By the month of July, after a determined resistance, the situation had become unsustainable for those inside the city, to whom the walls instead of seeming like a protection now appeared to be a prison. Or a grave, in many cases, as those who died were forced to be buried inside. In 13 July, during the night, Col. João de Deus Mena Barreto was surprised to receive a delegation from inside the city. The Luso-Brazilian militiamen had rioted during the twilight hours and imprisoned Gustavo Mourão Abrantes after a brief, but bloody showdown. They then proclaimed surrender and the Brazilians were peacefully allowed inside.

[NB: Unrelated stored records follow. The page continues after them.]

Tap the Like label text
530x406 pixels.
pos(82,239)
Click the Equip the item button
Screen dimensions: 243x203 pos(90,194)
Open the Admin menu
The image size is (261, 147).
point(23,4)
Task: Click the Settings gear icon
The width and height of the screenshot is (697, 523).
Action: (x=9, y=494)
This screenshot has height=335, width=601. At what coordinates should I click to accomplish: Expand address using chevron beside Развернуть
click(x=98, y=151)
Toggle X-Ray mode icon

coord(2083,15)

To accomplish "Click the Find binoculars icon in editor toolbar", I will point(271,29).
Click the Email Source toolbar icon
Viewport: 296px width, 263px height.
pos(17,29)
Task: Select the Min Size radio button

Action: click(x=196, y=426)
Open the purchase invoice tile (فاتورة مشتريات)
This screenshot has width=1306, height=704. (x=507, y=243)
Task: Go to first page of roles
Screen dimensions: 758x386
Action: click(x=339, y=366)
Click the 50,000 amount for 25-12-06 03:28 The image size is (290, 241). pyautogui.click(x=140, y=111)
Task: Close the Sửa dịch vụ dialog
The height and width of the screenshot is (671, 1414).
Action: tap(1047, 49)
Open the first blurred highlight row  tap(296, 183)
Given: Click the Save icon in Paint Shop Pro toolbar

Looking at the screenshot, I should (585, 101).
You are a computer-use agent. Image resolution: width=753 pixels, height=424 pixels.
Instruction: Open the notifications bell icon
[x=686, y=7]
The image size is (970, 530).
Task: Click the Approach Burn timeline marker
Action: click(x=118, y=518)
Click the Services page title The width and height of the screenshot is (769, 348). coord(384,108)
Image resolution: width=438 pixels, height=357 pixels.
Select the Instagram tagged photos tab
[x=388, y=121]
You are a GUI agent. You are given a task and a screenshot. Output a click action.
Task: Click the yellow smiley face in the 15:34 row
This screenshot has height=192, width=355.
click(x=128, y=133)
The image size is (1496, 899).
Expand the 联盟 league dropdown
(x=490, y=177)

The last military action of the Matto Grosso Campaign was the capture of the fortified citadel of
Vila Bela da Santíssima Trindade, another western border outpost whose military control was necessary to safeguard the province. The town surrendered without fight in September 1821 after its small guard was informed about the annexation of the province.
Col. João de Deus Mena Barreto remained as provisory governor (at the head of the 2nd Brazilian Corps, now headquartered in Corumbá) of the constitutionally denominated “Federal Territory”. A presidential decree published in December 1821 vested him with the official designation of “Federal Delegate”, a function that made him the effective political, legal and military representative of the Federal Union in Matto Grosso. In the next months he would focus on the garrisoning of the frontier outposts, as well as in the consolidation of direct communication lines and overland roads between Matto Grosso and Goyáz (linking Vila do Bom Jesus de Cuyabá and Vila Bela de Goyáz), as well as with São Paulo (linking Corumbá and Cuyabá with the city of São Paulo).
______________________________________
[3] This is true. In geographic terms, the city of Cuiaba in Brazil is located on the exact center of the South American continent, thus considered by being the middle point of a line between the Atlantic and the Pacific.